[AVAILABLE DATA]

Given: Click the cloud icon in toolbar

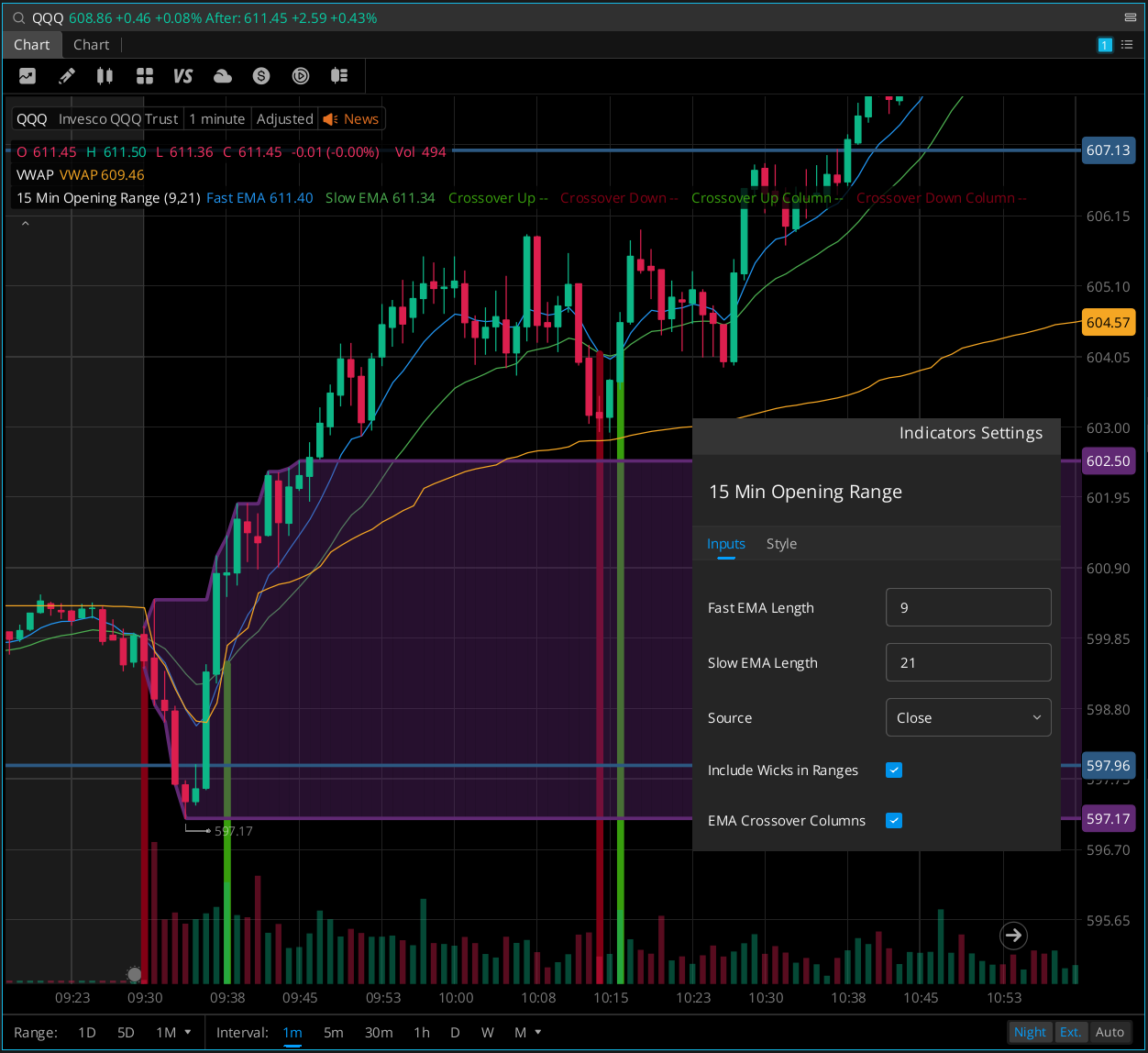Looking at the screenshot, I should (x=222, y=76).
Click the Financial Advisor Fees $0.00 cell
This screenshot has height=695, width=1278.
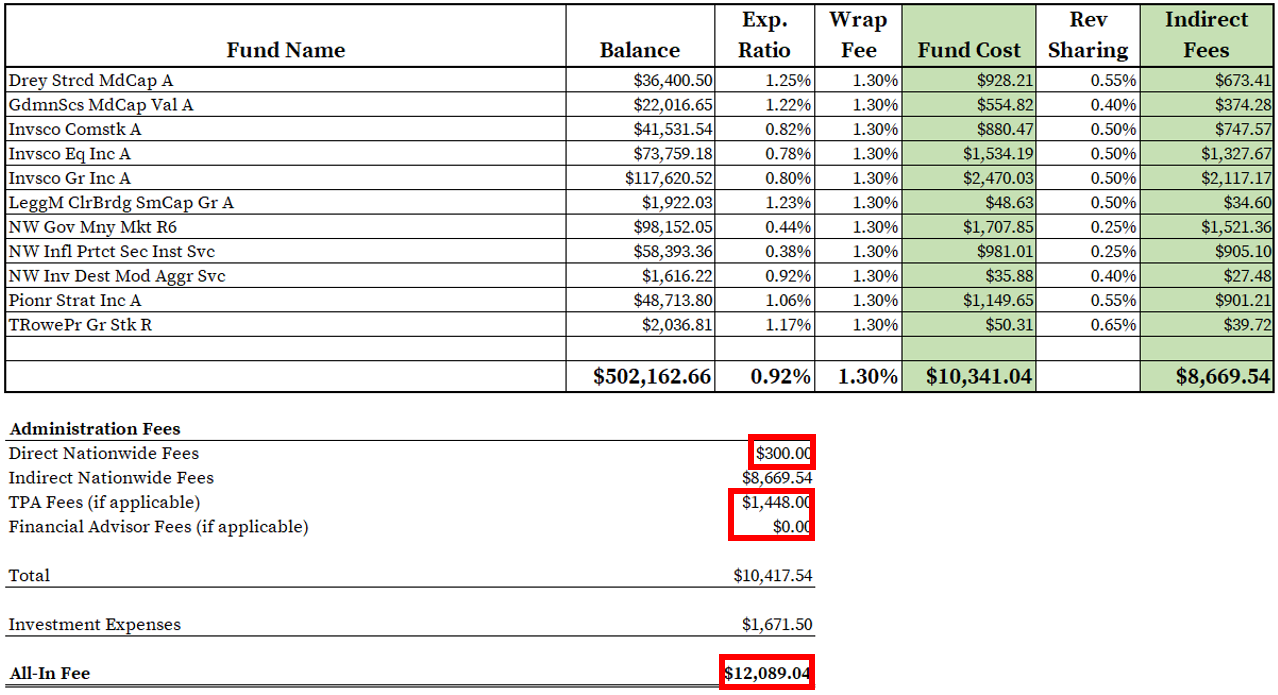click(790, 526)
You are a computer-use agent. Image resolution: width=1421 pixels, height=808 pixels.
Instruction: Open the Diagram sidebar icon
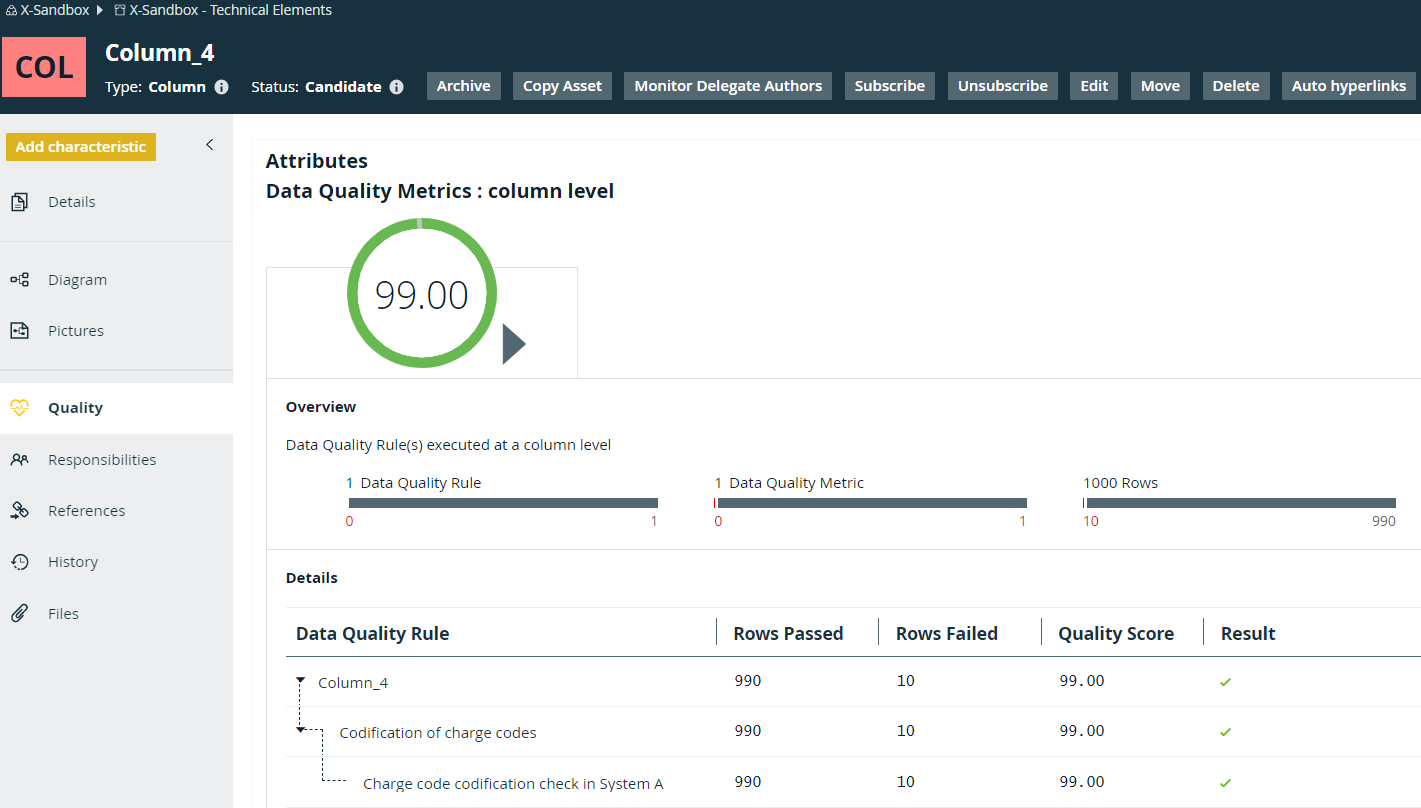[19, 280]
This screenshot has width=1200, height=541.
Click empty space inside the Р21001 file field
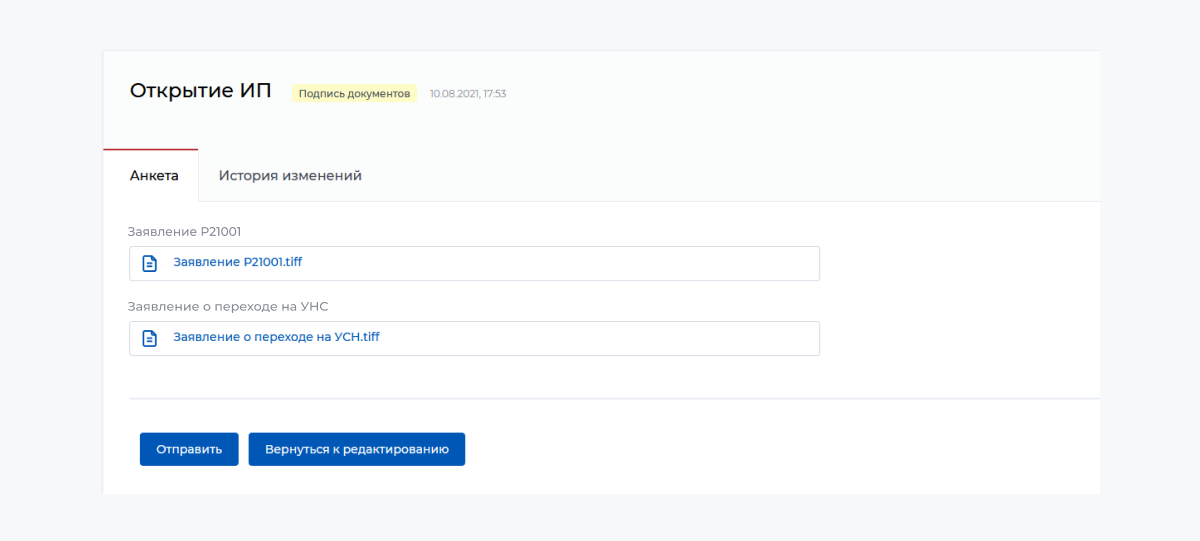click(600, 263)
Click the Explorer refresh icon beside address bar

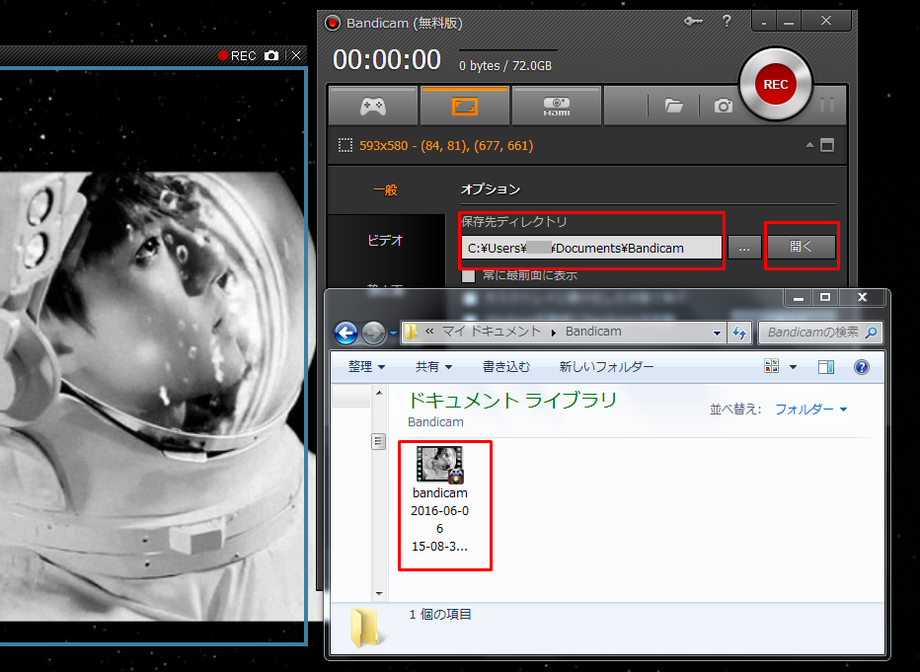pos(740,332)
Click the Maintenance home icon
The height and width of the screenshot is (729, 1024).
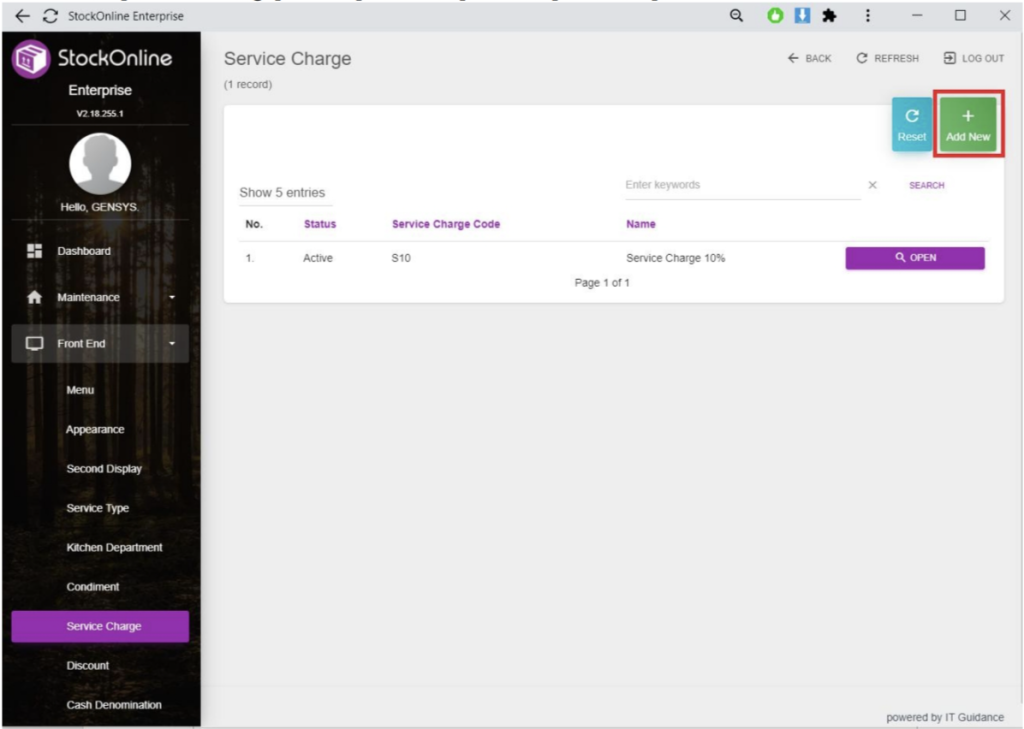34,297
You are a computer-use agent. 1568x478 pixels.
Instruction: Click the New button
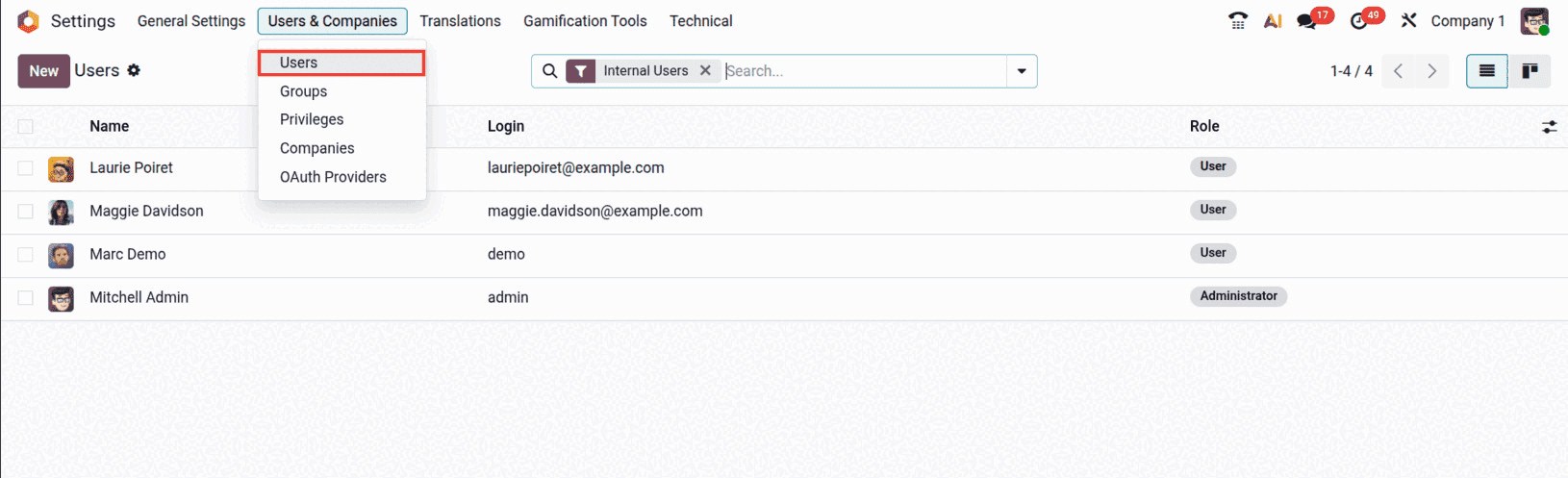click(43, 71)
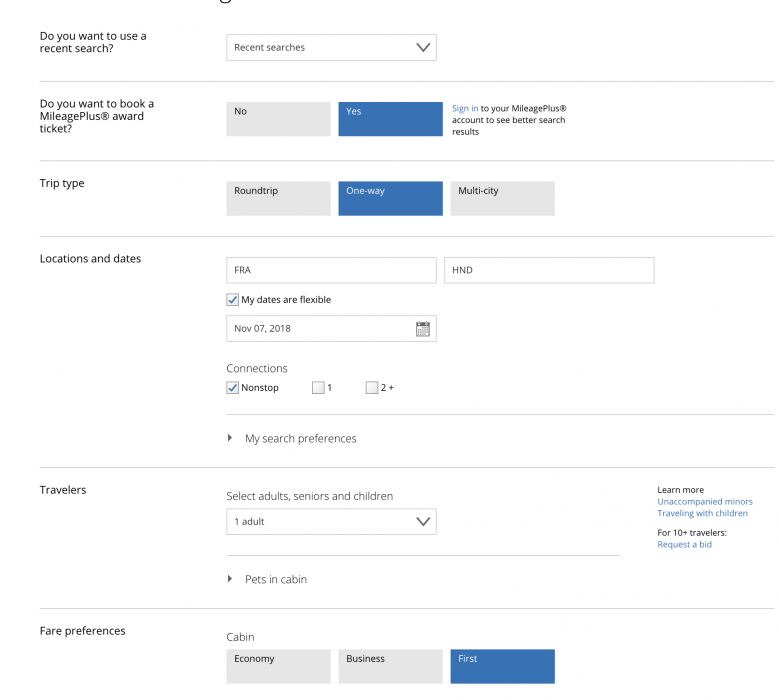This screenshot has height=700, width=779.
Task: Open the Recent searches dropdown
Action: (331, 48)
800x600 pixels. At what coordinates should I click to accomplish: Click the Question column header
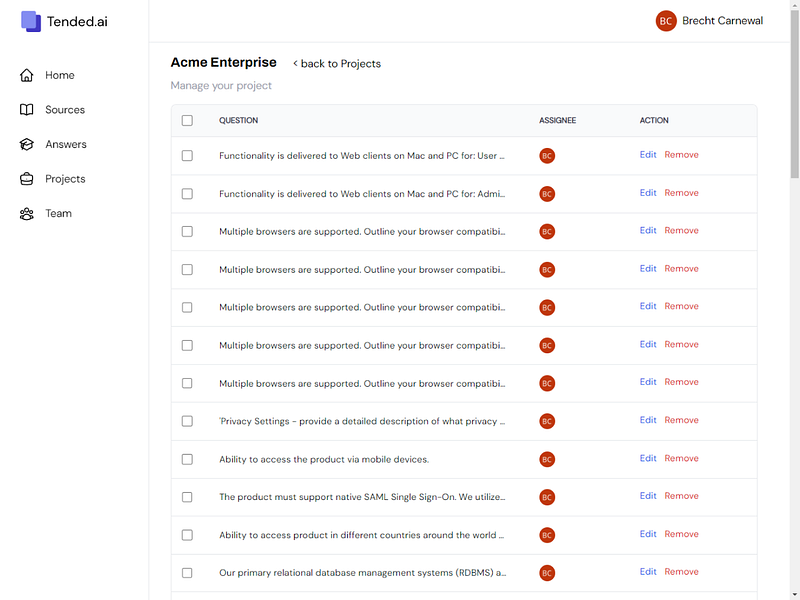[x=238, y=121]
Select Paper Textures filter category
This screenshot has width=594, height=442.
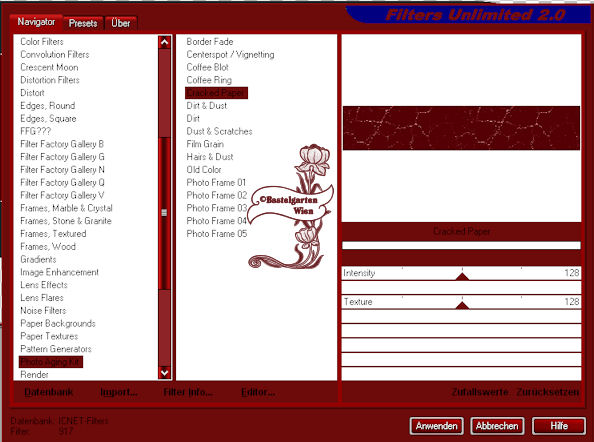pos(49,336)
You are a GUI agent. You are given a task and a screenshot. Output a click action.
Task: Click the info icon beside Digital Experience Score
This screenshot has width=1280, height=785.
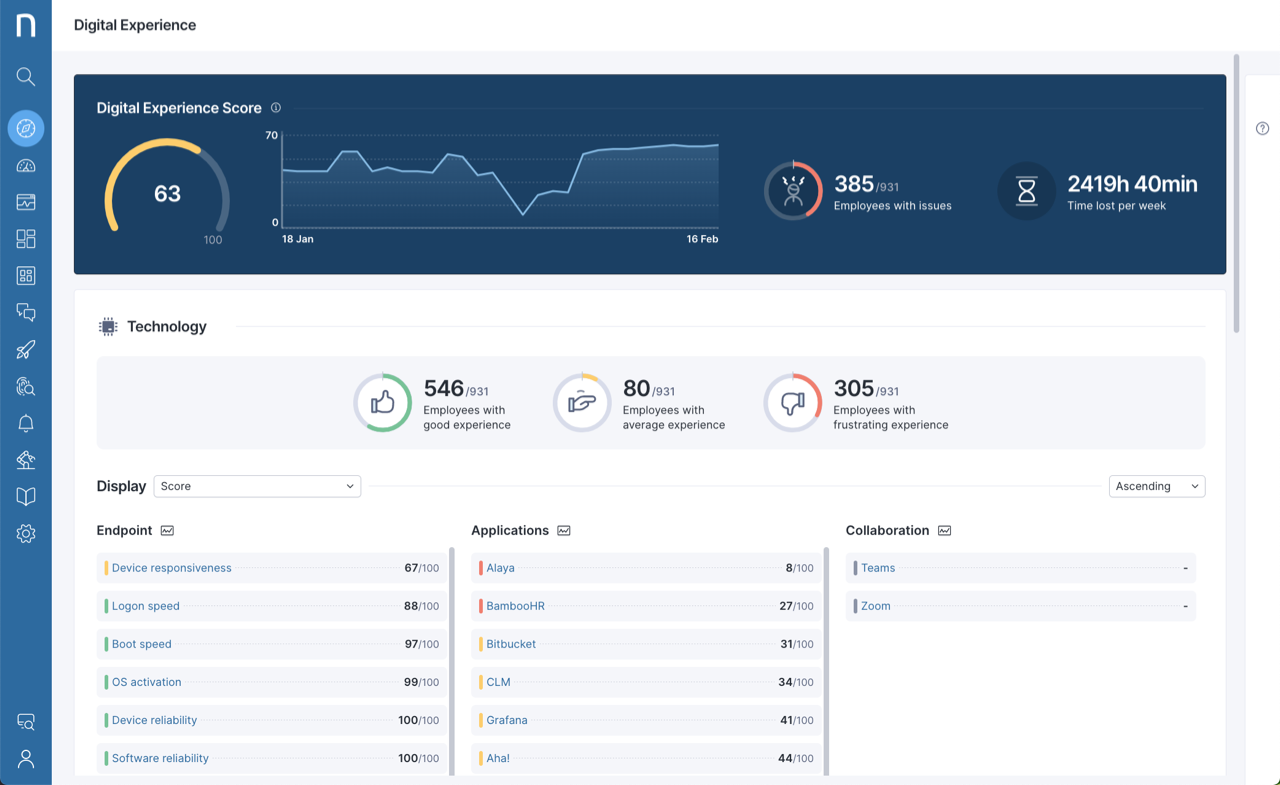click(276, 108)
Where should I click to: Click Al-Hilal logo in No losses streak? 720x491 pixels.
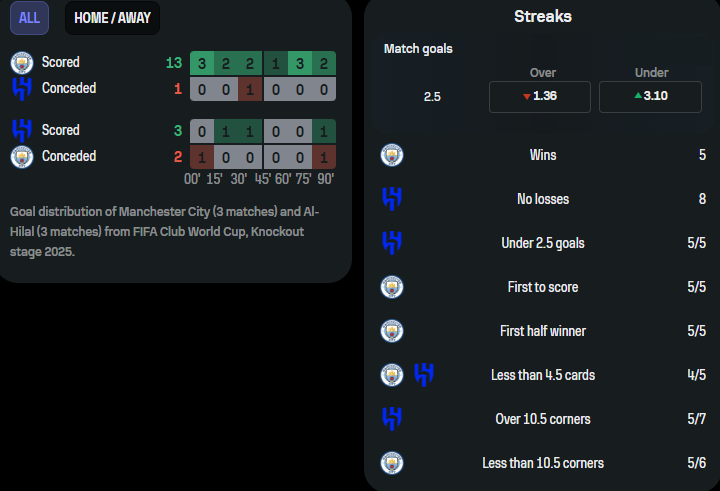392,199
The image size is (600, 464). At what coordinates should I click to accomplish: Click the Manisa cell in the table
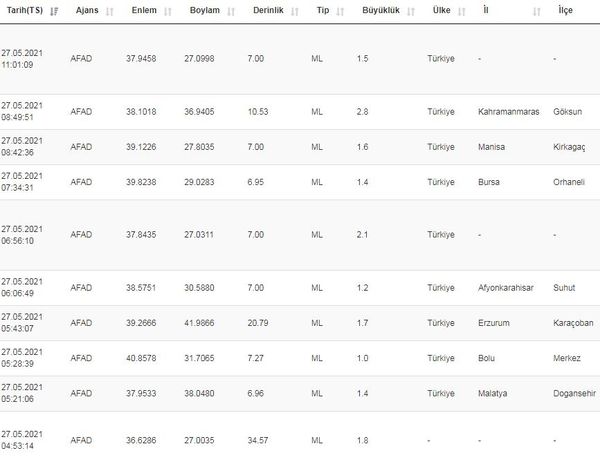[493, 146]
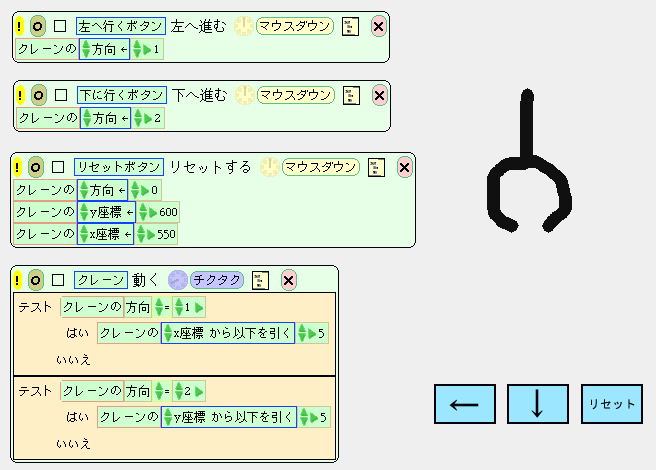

[/AVAILABLE DATA]

In your reply, please set down exactly the lines from the one containing "Click the Explorer" through the end of the records, with the pictures left out.

Click the Explorer refresh icon beside address bar

pos(740,332)
Click the Maintenance home icon
The height and width of the screenshot is (729, 1024).
34,297
You are a computer-use agent. 1568x478 pixels.
Instruction: Click the New button
click(43, 71)
This screenshot has height=700, width=779.
Task: Open the Recent searches dropdown
Action: (331, 48)
800x600 pixels. At what coordinates should I click to accomplish: Click the Question column header
[x=238, y=121]
Select Paper Textures filter category
This screenshot has width=594, height=442.
pos(49,336)
You are a GUI agent. You are given a task and a screenshot. Output a click action.
Task: Click the info icon beside Digital Experience Score
This screenshot has width=1280, height=785.
click(276, 108)
Where should I click to: Click Al-Hilal logo in No losses streak? 720x491 pixels.
392,199
The image size is (600, 464). At what coordinates should I click to accomplish: Click the Manisa cell in the table
[493, 146]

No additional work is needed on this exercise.